(Records from a collection)
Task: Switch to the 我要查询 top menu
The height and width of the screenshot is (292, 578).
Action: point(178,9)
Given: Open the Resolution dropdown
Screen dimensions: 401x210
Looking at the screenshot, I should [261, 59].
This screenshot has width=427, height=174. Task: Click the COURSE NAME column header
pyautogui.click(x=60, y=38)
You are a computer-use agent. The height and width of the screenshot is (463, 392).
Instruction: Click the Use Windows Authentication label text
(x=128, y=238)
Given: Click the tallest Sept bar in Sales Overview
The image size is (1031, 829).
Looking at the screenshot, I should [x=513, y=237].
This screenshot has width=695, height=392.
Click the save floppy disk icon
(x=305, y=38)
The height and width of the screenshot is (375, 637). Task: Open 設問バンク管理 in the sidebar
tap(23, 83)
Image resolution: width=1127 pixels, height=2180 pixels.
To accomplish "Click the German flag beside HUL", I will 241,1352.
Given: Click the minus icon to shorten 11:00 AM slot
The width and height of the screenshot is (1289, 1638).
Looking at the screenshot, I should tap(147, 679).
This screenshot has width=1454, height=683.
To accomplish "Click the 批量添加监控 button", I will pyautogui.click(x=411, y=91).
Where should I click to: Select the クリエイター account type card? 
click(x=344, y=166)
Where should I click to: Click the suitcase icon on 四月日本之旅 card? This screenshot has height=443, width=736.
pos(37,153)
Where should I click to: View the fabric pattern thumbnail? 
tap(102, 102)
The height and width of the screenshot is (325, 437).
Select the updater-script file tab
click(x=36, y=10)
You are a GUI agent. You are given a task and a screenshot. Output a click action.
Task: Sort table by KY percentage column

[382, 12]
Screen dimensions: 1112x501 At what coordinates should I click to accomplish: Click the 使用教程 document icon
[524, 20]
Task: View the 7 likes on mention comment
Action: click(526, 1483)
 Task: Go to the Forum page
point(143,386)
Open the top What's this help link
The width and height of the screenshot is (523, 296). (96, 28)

--- Try it ---
Every record listed above should be reproduced exactly.

--- Written response ---
Task: Switch to the 我要查询 top menu
The height and width of the screenshot is (292, 578).
Action: point(178,9)
Given: Open the Resolution dropdown
Screen dimensions: 401x210
Looking at the screenshot, I should [261, 59].
This screenshot has width=427, height=174. Task: Click the COURSE NAME column header
pyautogui.click(x=60, y=38)
You are a computer-use agent. The height and width of the screenshot is (463, 392).
Instruction: Click the Use Windows Authentication label text
(x=128, y=238)
Given: Click the tallest Sept bar in Sales Overview
The image size is (1031, 829).
Looking at the screenshot, I should [x=513, y=237].
This screenshot has width=695, height=392.
Click the save floppy disk icon
(x=305, y=38)
The height and width of the screenshot is (375, 637). Task: Open 設問バンク管理 in the sidebar
tap(23, 83)
Image resolution: width=1127 pixels, height=2180 pixels.
To accomplish "Click the German flag beside HUL", I will 241,1352.
Given: Click the minus icon to shorten 11:00 AM slot
The width and height of the screenshot is (1289, 1638).
Looking at the screenshot, I should tap(147, 679).
This screenshot has width=1454, height=683.
To accomplish "Click the 批量添加监控 button", I will pyautogui.click(x=411, y=91).
Where should I click to: Select the クリエイター account type card? 
click(x=344, y=166)
Where should I click to: Click the suitcase icon on 四月日本之旅 card? This screenshot has height=443, width=736.
pos(37,153)
Where should I click to: View the fabric pattern thumbnail? 
tap(102, 102)
The height and width of the screenshot is (325, 437).
Select the updater-script file tab
click(x=36, y=10)
You are a GUI agent. You are given a task and a screenshot. Output a click action.
Task: Sort table by KY percentage column

[382, 12]
Screen dimensions: 1112x501 At what coordinates should I click to accomplish: Click the 使用教程 document icon
[524, 20]
Task: View the 7 likes on mention comment
Action: click(526, 1483)
 Task: Go to the Forum page
point(143,386)
Open the top What's this help link
The width and height of the screenshot is (523, 296). (96, 28)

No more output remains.